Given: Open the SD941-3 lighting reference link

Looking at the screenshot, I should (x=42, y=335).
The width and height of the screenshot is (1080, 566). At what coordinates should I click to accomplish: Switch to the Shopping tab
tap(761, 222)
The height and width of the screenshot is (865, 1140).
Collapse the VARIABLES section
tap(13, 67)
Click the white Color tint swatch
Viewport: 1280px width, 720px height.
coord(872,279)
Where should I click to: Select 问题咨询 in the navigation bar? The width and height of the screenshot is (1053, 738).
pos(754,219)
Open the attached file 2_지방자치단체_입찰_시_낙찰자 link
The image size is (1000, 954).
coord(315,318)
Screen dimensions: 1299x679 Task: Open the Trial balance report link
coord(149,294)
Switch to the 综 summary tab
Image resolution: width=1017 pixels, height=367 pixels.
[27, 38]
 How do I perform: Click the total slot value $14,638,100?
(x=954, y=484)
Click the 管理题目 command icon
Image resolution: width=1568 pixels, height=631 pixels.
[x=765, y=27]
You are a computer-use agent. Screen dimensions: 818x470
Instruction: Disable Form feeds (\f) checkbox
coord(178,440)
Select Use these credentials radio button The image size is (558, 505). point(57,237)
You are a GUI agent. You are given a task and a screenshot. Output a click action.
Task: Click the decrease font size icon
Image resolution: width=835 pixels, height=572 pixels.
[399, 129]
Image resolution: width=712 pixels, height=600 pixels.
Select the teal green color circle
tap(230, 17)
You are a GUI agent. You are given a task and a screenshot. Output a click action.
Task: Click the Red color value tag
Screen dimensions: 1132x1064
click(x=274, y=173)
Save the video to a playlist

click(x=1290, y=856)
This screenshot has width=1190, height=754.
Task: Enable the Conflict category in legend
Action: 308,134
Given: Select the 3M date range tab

+ + + + + + +

Rewrite all of the records above, changing every "link" to "hyperlink" and leaving everything else as it is.

Given: Open the SD941-3 lighting reference hyperlink

Looking at the screenshot, I should (x=42, y=335).
The width and height of the screenshot is (1080, 566). At what coordinates should I click to accomplish: Switch to the Shopping tab
tap(761, 222)
The height and width of the screenshot is (865, 1140).
Collapse the VARIABLES section
tap(13, 67)
Click the white Color tint swatch
Viewport: 1280px width, 720px height.
coord(872,279)
Where should I click to: Select 问题咨询 in the navigation bar? The width and height of the screenshot is (1053, 738).
pos(754,219)
Open the attached file 2_지방자치단체_입찰_시_낙찰자 hyperlink
The image size is (1000, 954).
coord(315,318)
Screen dimensions: 1299x679 Task: Open the Trial balance report hyperlink
coord(149,294)
Switch to the 综 summary tab
Image resolution: width=1017 pixels, height=367 pixels.
[27, 38]
 How do I perform: Click the total slot value $14,638,100?
(x=954, y=484)
Click the 管理题目 command icon
Image resolution: width=1568 pixels, height=631 pixels.
[x=765, y=27]
You are a computer-use agent. Screen dimensions: 818x470
Instruction: Disable Form feeds (\f) checkbox
coord(178,440)
Select Use these credentials radio button The image size is (558, 505). point(57,237)
You are a GUI agent. You are given a task and a screenshot. Output a click action.
Task: Click the decrease font size icon
Image resolution: width=835 pixels, height=572 pixels.
[399, 129]
Image resolution: width=712 pixels, height=600 pixels.
Select the teal green color circle
tap(230, 17)
You are a GUI agent. You are given a task and a screenshot. Output a click action.
Task: Click the Red color value tag
Screen dimensions: 1132x1064
click(x=274, y=173)
Save the video to a playlist

click(x=1290, y=856)
This screenshot has width=1190, height=754.
Task: Enable the Conflict category in legend
Action: 308,134
Given: Select the 3M date range tab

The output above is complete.